Over the next decade he toured nationally and occasionally recorded with a string of big bands and orchestras.  


In 1952 he was signed to a recording contract by Capitol at which time he decided to revert to his original name.  Over the next seven years he recorded a series of nine singles, enjoying his biggest brush with success as a result of an infamous marketing ploy that claimed Arcesi's voice could send young women into a trace. 


It's doubtful any of the early 1950s singles will appeal to anyone reading this blurb, but for anyone curious, here's at least part of the discography:


- 1952's ''Wild Honey' b/w Moonlight Brings the Memories' (Capitol catalog number 2206)

- 1952's 'I'm Alone Because I Love You' b/w 'I Promise You' (Capitol catalog number 2270)

- 1952's 'It's Over' b/w 'Lost In Your Love' (Capitol catalog number 2300)


By the mid-1950s Arcesi's recording career was largely over.  Turning his attention to the business side of the house, under the name Tony Conti he began working as a songwriter, producer, talent scout and record label owner (Orpheus Records).  Through the 1960s Arcesi apparently spent most of his time living in Palm Springs, California semi-retired.  And then it got weird.
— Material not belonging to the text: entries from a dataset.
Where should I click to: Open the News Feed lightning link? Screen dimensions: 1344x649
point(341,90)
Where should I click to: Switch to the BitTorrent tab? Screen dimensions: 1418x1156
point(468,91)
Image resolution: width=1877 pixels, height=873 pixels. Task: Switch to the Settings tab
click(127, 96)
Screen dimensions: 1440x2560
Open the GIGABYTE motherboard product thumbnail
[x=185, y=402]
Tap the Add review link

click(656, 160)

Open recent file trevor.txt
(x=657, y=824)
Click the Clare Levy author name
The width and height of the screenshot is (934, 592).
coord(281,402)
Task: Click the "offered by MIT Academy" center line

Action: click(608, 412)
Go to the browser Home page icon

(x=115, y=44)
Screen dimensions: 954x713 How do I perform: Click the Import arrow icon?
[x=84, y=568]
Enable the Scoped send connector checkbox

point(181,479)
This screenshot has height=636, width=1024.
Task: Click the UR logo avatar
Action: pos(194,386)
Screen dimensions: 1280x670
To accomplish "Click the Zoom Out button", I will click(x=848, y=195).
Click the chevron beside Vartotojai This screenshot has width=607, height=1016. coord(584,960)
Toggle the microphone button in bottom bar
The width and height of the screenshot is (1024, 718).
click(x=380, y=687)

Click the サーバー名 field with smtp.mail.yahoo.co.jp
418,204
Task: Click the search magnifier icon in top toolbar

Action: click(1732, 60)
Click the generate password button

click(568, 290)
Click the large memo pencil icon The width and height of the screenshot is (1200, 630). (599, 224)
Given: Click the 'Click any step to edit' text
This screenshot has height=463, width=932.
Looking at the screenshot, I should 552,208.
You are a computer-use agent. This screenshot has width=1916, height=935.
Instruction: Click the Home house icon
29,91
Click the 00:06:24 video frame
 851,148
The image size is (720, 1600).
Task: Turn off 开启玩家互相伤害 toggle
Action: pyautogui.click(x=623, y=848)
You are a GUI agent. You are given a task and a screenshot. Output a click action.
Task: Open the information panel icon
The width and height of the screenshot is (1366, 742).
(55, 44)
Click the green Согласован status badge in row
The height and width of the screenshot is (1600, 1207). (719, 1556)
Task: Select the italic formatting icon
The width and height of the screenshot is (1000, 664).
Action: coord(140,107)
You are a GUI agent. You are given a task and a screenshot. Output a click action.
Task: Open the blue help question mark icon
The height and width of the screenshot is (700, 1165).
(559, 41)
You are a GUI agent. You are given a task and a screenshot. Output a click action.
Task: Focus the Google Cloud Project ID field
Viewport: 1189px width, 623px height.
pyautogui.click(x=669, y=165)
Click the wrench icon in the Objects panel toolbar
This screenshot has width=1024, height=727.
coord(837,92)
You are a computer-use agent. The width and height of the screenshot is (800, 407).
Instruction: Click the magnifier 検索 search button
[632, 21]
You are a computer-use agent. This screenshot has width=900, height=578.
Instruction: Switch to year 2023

For some reason Arcesi decided to return to California and resume recording in the early 1970s.  Co-produced by Arcesi and Alexander Furth and credited to 'Arcesia', 1971's "Reachin'" was a major trip.  Even in his crooner mode Arcesi was no Frank Sinatra and on this album he was stepping into complete foreign territory - namely acid-tinged rock.  Saddled with a voice that was flat and had an irritating nasal twang, the man didn't have much range and seemed to have three performance modes - confused, constipated, and pissed off (check out the earlier link to the performance clip if you doubt the description).  Those weren't exactly the characteristics most of us look for in a singer, but in this case they only served to underscore the strange 'real person' appeal the album had.  Backed by an anonymous but competent rock ensemble, the eleven Arcesi originals (the Nine Little Indians reissue liner notes listed him as 'Arcessi') bounced across the musical spectrum, including fascinating stabs at MOR ballads (the title track and 'Summer Love') and some equally engaging stabs at outright psych (the acid tinged 'Soul Wings' and 'Panther Bones').  As wild as the performances were, Arcesi's sophomoric lyrics were even better.  Songs like 'Pictures In My Window', 'Butterfly Mind' and 'Summer Love' were guaranteed to make most folks simply cringe in pain. I do a lot of technical writing and thought I was immune to such overwrought performances.  Wrong.  Stuff like 'a mechanical doll went from man to man and when she found him his eyes they glowed alone read goodbye and flashed out of nowhere ...' literally had me gasping in pain - c'mon how could anyone survive a couplet like 'that ...  Truly too strange to accurately describe, about the closest I could come was having you imagine your grandfather fronting the post-Jim Morrison Doors after they'd spent a week on bad dope.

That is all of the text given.